Eremophila decipiens is sometimes mistaken for Eremophila glabra but the latter species lacks a long, S-shaped flower stalk.

==Taxonomy==
The species was first formally described in 1921 by Carl Hansen Ostenfeld in Biologiske meddelelser, Kongelige Danske Videnskabernes Selskab. The specific epithet is from the Latin decipiens, 'deceiving', 'false', referring to the similarity of this species to E. maculata.

Two subspecies are accepted by the Australian Plant Census:
- Eremophila decipiens Ostenf. subsp. decipiens that has leaves that are wider than 2 mm and petals that are glabrous on the outside;
- Eremophila decipiens subsp. linearifolia (Moore) Chinnock that has leaves that are narrower than 2 mm and petals that have glandular hairs on the outside.

Eremophila decipiens subsp. linearifolia was first formally described as Eremophila maculata var. linearifolia in 1920 by Spencer Le Marchant Moore. It is much less common than subspecies decipiens.

The epithet linearifolia is from Latin, meaning 'long narrow leaved'.

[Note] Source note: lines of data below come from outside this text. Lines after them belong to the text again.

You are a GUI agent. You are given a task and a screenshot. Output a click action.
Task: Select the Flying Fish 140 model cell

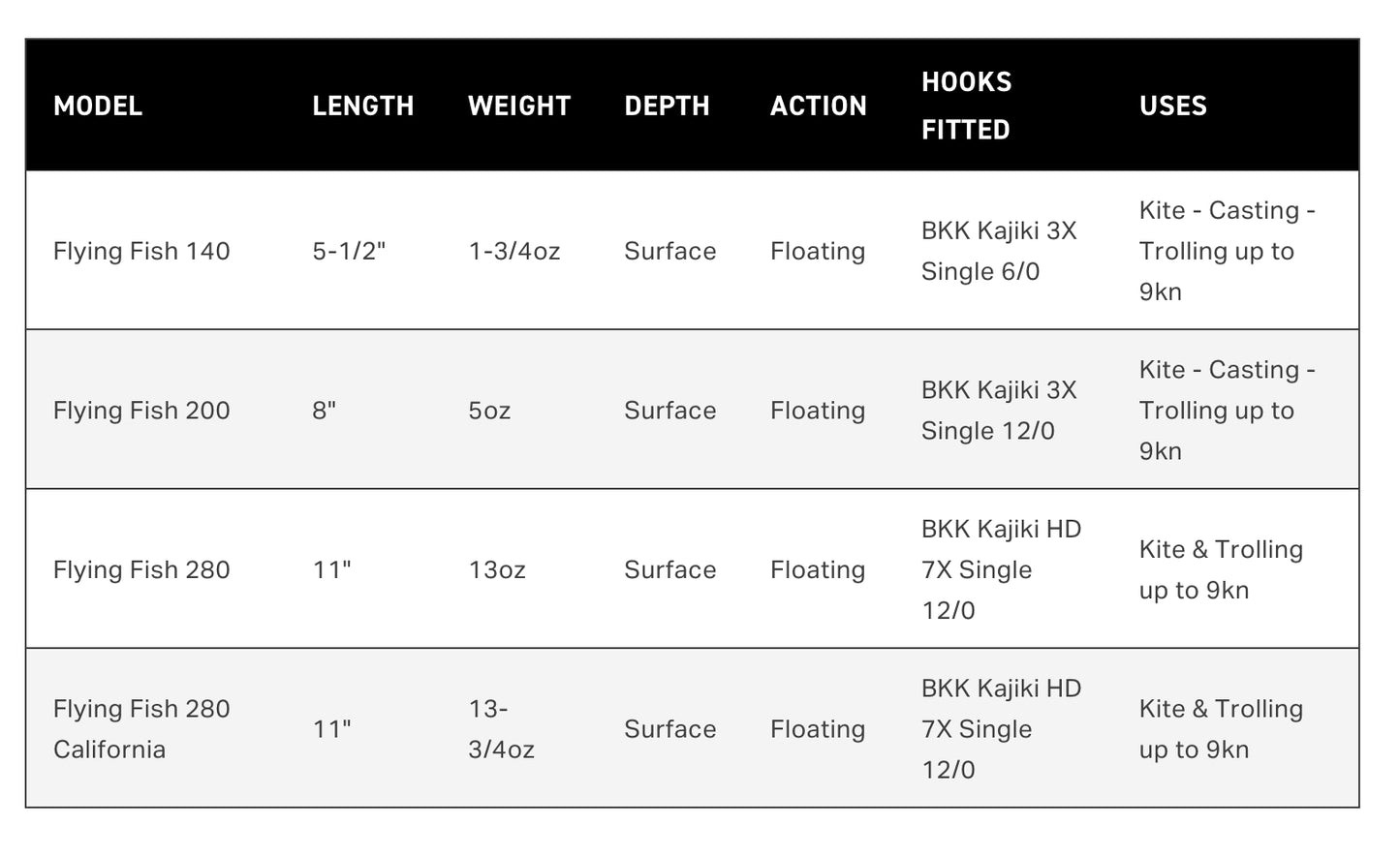[x=141, y=251]
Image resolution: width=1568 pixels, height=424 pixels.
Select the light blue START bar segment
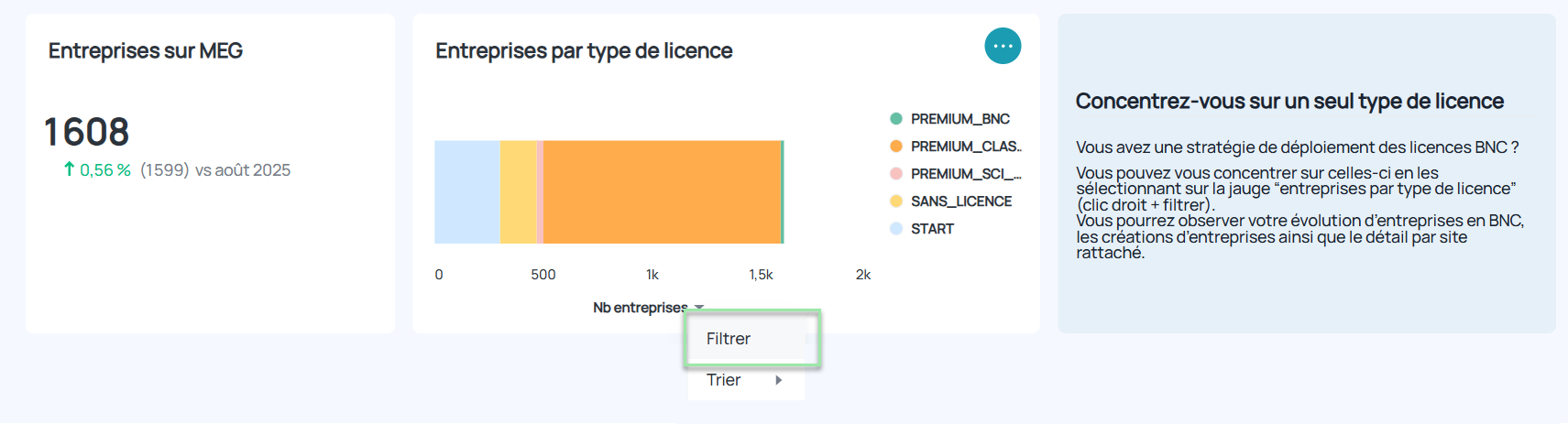(x=466, y=192)

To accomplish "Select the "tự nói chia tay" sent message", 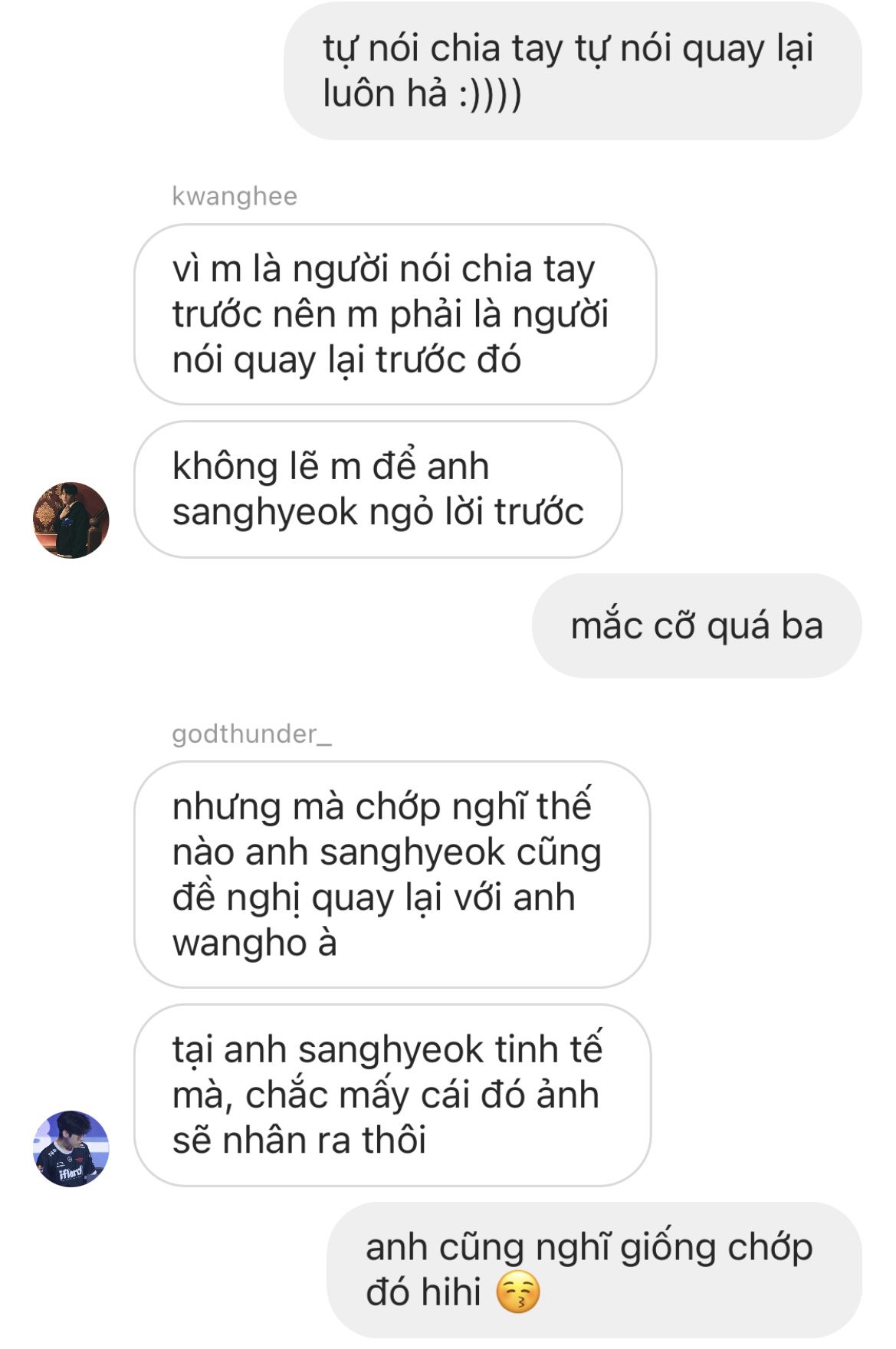I will tap(573, 71).
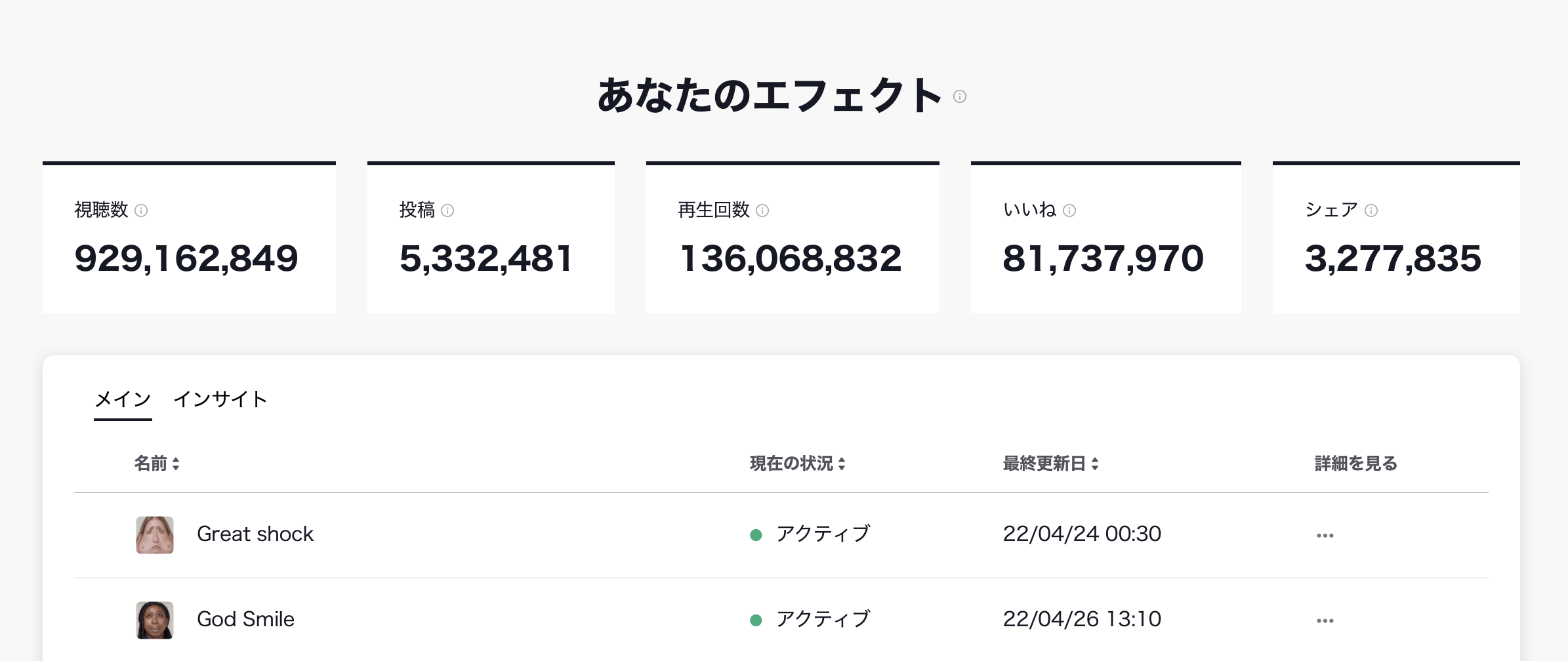Sort effects by 最終更新日 column
This screenshot has width=1568, height=661.
[x=1050, y=464]
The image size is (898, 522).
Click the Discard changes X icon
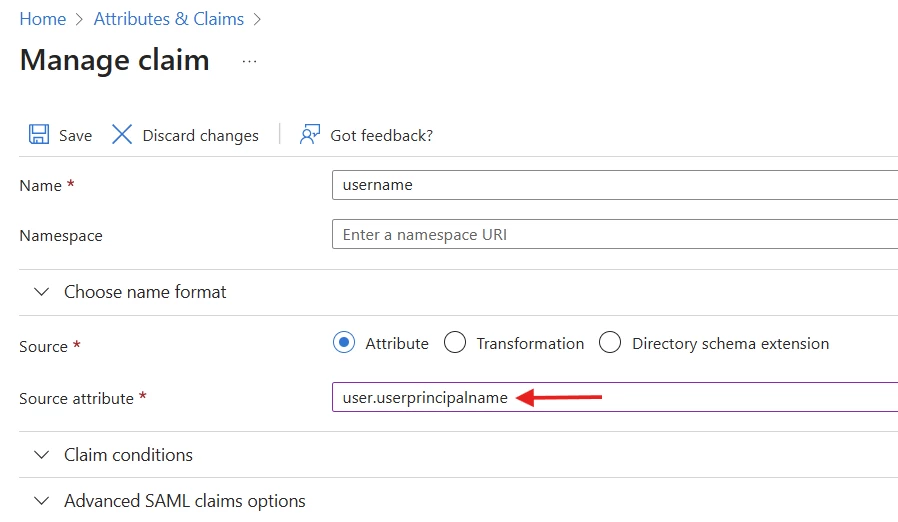coord(121,135)
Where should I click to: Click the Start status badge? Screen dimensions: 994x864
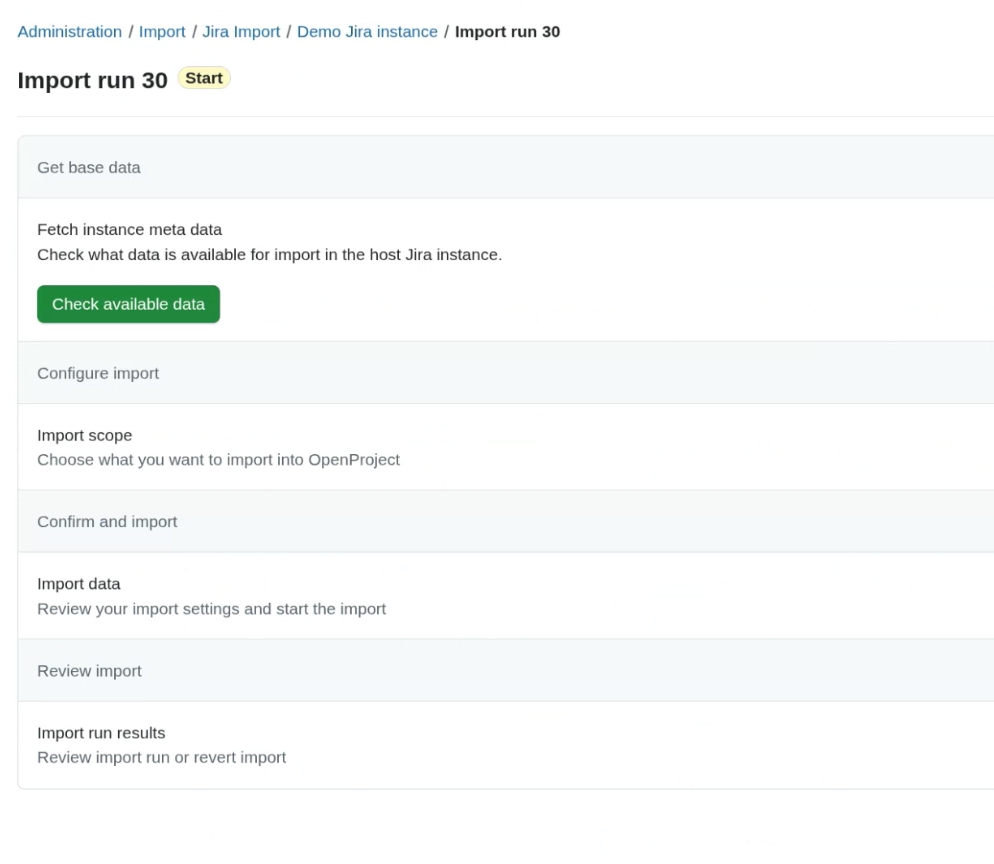(x=204, y=77)
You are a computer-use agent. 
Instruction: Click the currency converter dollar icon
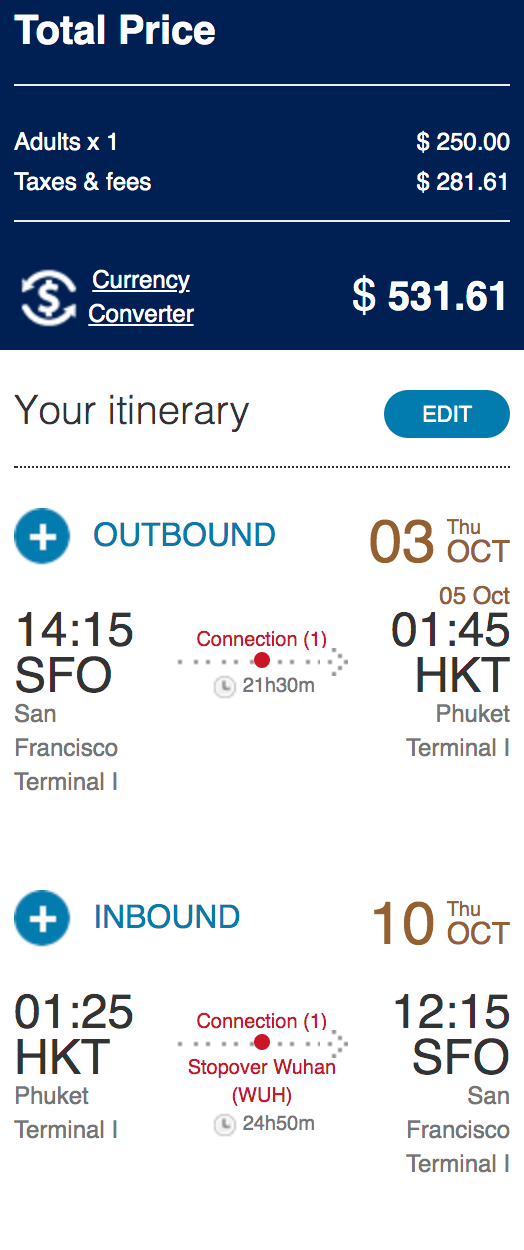click(x=48, y=298)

==Distribution and habitat==
Eremophila decipiens subsp. decipiens occurs throughout the south-west botanical province but also extends north to Wiluna and east across the Nullarbor Plain to the Eyre Peninsula in South Australia. Subspecies linearifolia has a more restricted distribution in the eastern wheatbelt and goldfields. Both subspecies grow in a variety of soil types often in Eucalyptus woodland.

==Ecology==
Most species of Eremophila are insect pollinated - E.decipiens is one of the 40 or so that are pollinated by birds.

==Conservation status==
Eremophila decipiens is classified as "not threatened" by the Government of Western Australia Department of Parks and Wildlife.

==Use in horticulture==
Slender fuchsia bush is a hardy garden plant which will grow in most soils in full sun or partial shade and will tolerate harsh drought conditions or severe frosts. Propagation is very difficult from seed but cuttings strike readily when mist is not used. It is long-lived in the garden and some specimens are more than 30 years old. Older specimens respond well to even heavy pruning.